(DATA LISTING):
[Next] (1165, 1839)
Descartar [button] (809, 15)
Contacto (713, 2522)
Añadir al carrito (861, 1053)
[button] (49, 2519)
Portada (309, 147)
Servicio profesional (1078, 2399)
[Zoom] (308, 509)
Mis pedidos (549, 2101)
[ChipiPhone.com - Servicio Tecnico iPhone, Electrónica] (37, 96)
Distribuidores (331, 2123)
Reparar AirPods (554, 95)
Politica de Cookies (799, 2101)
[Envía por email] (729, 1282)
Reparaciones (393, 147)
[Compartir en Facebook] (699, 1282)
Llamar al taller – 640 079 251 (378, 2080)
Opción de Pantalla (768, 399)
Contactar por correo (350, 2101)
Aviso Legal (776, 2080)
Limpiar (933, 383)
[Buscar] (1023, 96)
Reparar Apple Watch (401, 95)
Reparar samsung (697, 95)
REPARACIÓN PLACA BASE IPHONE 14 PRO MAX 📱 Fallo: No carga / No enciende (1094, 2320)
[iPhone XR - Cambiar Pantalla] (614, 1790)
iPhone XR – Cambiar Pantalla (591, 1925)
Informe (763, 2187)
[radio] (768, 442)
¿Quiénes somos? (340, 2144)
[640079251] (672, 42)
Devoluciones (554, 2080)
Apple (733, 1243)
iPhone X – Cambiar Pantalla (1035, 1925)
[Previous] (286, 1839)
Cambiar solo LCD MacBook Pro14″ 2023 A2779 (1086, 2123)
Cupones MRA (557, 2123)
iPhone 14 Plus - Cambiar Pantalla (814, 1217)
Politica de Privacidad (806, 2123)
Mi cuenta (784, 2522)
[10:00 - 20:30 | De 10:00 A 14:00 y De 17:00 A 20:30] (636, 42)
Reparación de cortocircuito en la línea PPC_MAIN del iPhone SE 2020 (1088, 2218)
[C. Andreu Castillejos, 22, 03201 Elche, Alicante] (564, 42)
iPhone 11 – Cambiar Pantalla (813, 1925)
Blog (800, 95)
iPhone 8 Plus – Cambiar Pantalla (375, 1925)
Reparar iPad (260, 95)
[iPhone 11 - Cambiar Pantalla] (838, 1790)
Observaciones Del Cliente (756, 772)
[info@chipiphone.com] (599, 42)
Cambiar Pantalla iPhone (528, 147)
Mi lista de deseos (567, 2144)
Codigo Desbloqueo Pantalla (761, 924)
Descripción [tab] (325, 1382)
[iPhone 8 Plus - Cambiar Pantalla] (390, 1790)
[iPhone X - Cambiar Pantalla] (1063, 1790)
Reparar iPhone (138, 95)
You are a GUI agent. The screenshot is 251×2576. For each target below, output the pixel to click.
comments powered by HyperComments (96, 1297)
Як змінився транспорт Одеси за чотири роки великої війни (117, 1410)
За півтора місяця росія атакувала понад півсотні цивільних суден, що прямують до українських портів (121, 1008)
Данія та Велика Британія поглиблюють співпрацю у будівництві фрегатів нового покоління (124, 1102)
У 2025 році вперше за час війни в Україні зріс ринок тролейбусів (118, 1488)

(ASSIGNMENT): Repeat, with no changes, each line from the one with "Apple (733, 1243)" to the end of the listing, including both ends and nothing else.

(RESPONSE TO THIS EXERCISE):
Apple (733, 1243)
iPhone X – Cambiar Pantalla (1035, 1925)
[Previous] (286, 1839)
Cambiar solo LCD MacBook Pro14″ 2023 A2779 (1086, 2123)
Cupones MRA (557, 2123)
iPhone 14 Plus - Cambiar Pantalla (814, 1217)
Politica de Privacidad (806, 2123)
Mi cuenta (784, 2522)
[10:00 - 20:30 | De 10:00 A 14:00 y De 17:00 A 20:30] (636, 42)
Reparación de cortocircuito en la línea PPC_MAIN del iPhone SE 2020 (1088, 2218)
[C. Andreu Castillejos, 22, 03201 Elche, Alicante] (564, 42)
iPhone 11 – Cambiar Pantalla (813, 1925)
Blog (800, 95)
iPhone 8 Plus – Cambiar Pantalla (375, 1925)
Reparar iPad (260, 95)
[iPhone 11 - Cambiar Pantalla] (838, 1790)
Observaciones Del Cliente (756, 772)
[info@chipiphone.com] (599, 42)
Cambiar Pantalla iPhone (528, 147)
Mi lista de deseos (567, 2144)
Codigo Desbloqueo Pantalla (761, 924)
Descripción [tab] (325, 1382)
[iPhone 8 Plus - Cambiar Pantalla] (390, 1790)
[iPhone X - Cambiar Pantalla] (1063, 1790)
Reparar iPhone (138, 95)
You are a GUI agent. The screenshot is 251×2576. For each target below, output the pixel to click.
comments powered by HyperComments (96, 1297)
Як змінився транспорт Одеси за чотири роки великої війни (117, 1410)
За півтора місяця росія атакувала понад півсотні цивільних суден, що прямують до українських портів (121, 1008)
Данія та Велика Британія поглиблюють співпрацю у будівництві фрегатів нового покоління (124, 1102)
У 2025 році вперше за час війни в Україні зріс ринок тролейбусів (118, 1488)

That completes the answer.